::: RECORDS FOR PROCESSING
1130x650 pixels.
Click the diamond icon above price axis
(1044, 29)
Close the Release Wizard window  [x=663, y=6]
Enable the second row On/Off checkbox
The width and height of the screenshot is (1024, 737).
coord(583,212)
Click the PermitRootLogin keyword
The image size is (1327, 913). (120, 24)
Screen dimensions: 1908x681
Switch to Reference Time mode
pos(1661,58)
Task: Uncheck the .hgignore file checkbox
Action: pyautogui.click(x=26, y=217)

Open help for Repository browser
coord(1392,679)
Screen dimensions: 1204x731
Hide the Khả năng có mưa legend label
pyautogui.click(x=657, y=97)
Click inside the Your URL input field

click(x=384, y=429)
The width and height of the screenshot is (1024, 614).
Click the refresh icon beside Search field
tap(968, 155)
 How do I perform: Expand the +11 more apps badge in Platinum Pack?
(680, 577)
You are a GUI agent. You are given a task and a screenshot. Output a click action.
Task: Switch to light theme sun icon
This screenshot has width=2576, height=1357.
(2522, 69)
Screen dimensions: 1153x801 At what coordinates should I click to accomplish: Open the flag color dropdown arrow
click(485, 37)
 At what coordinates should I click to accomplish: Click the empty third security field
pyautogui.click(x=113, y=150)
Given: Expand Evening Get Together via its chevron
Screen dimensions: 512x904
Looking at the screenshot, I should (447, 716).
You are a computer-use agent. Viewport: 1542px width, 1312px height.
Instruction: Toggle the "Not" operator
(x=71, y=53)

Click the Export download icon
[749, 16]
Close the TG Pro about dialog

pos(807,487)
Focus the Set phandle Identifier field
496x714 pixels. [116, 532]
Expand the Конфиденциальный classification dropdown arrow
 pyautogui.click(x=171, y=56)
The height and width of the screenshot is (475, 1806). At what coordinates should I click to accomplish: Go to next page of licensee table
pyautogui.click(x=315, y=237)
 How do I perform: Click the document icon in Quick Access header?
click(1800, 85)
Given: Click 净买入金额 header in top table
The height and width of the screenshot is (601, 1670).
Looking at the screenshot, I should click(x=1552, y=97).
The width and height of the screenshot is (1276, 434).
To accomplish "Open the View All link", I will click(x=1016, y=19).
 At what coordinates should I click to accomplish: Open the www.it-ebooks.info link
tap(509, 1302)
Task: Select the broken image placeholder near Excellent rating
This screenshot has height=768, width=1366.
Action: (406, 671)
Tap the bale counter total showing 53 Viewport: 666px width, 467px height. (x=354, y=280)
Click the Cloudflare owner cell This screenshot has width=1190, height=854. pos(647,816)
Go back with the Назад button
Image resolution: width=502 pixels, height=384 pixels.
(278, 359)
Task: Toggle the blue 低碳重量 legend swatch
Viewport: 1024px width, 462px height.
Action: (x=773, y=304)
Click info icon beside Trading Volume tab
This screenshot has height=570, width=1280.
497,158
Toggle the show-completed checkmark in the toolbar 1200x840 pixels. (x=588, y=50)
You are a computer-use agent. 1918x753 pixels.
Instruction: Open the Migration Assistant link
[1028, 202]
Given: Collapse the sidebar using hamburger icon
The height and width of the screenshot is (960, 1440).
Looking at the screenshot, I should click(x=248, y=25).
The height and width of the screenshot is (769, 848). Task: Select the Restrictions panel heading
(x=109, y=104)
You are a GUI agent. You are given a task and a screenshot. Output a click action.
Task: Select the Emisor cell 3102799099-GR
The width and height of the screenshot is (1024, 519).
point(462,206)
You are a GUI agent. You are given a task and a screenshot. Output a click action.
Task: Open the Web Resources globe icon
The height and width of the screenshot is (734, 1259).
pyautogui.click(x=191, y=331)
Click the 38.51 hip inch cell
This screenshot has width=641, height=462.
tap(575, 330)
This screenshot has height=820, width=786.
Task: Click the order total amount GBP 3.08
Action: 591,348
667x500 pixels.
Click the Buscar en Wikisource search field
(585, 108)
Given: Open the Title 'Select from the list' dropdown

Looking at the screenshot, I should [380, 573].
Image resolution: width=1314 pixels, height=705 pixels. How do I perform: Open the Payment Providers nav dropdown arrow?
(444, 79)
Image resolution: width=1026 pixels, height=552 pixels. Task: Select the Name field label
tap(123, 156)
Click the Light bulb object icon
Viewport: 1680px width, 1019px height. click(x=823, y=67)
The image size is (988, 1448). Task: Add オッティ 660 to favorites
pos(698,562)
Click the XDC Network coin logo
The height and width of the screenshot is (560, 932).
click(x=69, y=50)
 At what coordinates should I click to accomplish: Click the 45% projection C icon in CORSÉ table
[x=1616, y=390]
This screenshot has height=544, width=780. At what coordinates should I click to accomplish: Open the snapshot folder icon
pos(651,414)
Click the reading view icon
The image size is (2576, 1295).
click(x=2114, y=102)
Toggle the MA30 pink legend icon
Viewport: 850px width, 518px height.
::::::
[EXERCISE INSTRUCTIONS]
From the records above, copy each line in which the string "computer" occurs.

[WRITTEN RESPONSE]
You are a computer-use agent. Viewport: 1542px width, 1312px height.
You are a computer-use agent. 1918x753 pixels.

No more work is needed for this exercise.